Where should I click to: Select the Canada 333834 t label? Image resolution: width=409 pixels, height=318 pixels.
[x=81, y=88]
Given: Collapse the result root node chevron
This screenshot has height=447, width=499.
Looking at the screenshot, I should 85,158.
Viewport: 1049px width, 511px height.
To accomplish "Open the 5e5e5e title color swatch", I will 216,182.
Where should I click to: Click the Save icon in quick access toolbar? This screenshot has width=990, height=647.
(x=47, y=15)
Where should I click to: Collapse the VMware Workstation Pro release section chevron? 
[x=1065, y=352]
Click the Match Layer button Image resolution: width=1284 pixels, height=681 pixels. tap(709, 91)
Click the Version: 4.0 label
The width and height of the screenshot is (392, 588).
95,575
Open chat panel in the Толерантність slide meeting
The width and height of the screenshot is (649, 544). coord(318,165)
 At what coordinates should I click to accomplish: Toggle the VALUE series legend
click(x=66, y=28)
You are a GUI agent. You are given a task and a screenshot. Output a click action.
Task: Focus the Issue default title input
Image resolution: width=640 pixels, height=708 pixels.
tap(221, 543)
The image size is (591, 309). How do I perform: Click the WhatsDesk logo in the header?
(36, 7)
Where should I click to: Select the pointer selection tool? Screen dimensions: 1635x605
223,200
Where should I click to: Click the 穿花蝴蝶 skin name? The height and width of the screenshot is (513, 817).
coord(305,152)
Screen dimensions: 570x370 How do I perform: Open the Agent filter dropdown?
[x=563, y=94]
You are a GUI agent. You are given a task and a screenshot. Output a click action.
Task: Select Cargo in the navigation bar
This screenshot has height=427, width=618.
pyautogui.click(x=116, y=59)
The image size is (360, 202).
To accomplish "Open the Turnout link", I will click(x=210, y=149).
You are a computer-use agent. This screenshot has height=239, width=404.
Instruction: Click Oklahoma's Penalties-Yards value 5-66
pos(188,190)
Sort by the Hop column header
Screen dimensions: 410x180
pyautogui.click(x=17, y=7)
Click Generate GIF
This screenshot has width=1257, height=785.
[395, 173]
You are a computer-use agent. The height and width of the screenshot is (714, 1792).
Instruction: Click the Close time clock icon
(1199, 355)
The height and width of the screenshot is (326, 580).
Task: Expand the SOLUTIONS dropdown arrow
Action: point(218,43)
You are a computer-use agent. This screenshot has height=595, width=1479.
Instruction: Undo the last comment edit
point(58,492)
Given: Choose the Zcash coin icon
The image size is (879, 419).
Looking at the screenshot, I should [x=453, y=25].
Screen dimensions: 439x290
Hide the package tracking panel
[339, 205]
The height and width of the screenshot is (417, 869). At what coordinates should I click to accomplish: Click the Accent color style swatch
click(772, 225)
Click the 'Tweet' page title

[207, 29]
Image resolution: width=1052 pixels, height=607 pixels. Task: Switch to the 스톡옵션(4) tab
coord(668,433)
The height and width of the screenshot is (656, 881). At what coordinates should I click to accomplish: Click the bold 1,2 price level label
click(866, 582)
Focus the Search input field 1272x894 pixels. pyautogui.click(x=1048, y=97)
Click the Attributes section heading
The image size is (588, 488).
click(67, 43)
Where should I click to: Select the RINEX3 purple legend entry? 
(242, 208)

= = = = = = =

What the exercise asks: Without changing a single character, write out all of the entries.

Output for this exercise:
Where should I click to: Select the Canada 333834 t label? Image resolution: width=409 pixels, height=318 pixels.
[x=81, y=88]
Given: Collapse the result root node chevron
This screenshot has height=447, width=499.
Looking at the screenshot, I should 85,158.
Viewport: 1049px width, 511px height.
To accomplish "Open the 5e5e5e title color swatch", I will 216,182.
Where should I click to: Click the Save icon in quick access toolbar? This screenshot has width=990, height=647.
(x=47, y=15)
Where should I click to: Collapse the VMware Workstation Pro release section chevron? 
[x=1065, y=352]
Click the Match Layer button Image resolution: width=1284 pixels, height=681 pixels. tap(709, 91)
Click the Version: 4.0 label
The width and height of the screenshot is (392, 588).
95,575
Open chat panel in the Толерантність slide meeting
The width and height of the screenshot is (649, 544). coord(318,165)
 At what coordinates should I click to accomplish: Toggle the VALUE series legend
click(x=66, y=28)
You are a GUI agent. You are given a task and a screenshot. Output a click action.
Task: Focus the Issue default title input
Image resolution: width=640 pixels, height=708 pixels.
tap(221, 543)
The image size is (591, 309). How do I perform: Click the WhatsDesk logo in the header?
(36, 7)
Where should I click to: Select the pointer selection tool? Screen dimensions: 1635x605
223,200
Where should I click to: Click the 穿花蝴蝶 skin name? The height and width of the screenshot is (513, 817).
coord(305,152)
Screen dimensions: 570x370 How do I perform: Open the Agent filter dropdown?
[x=563, y=94]
You are a GUI agent. You are given a task and a screenshot. Output a click action.
Task: Select Cargo in the navigation bar
This screenshot has height=427, width=618.
pyautogui.click(x=116, y=59)
The image size is (360, 202).
To accomplish "Open the Turnout link", I will click(x=210, y=149).
You are a computer-use agent. This screenshot has height=239, width=404.
Instruction: Click Oklahoma's Penalties-Yards value 5-66
pos(188,190)
Sort by the Hop column header
Screen dimensions: 410x180
pyautogui.click(x=17, y=7)
Click Generate GIF
This screenshot has width=1257, height=785.
[395, 173]
You are a computer-use agent. The height and width of the screenshot is (714, 1792).
Instruction: Click the Close time clock icon
(1199, 355)
The height and width of the screenshot is (326, 580).
Task: Expand the SOLUTIONS dropdown arrow
Action: point(218,43)
You are a computer-use agent. This screenshot has height=595, width=1479.
Instruction: Undo the last comment edit
point(58,492)
Given: Choose the Zcash coin icon
The image size is (879, 419).
Looking at the screenshot, I should [x=453, y=25].
Screen dimensions: 439x290
Hide the package tracking panel
[339, 205]
The height and width of the screenshot is (417, 869). At what coordinates should I click to accomplish: Click the Accent color style swatch
click(772, 225)
Click the 'Tweet' page title

[207, 29]
Image resolution: width=1052 pixels, height=607 pixels. Task: Switch to the 스톡옵션(4) tab
coord(668,433)
The height and width of the screenshot is (656, 881). At what coordinates should I click to accomplish: Click the bold 1,2 price level label
click(866, 582)
Focus the Search input field 1272x894 pixels. pyautogui.click(x=1048, y=97)
Click the Attributes section heading
The image size is (588, 488).
click(67, 43)
Where should I click to: Select the RINEX3 purple legend entry? 
(242, 208)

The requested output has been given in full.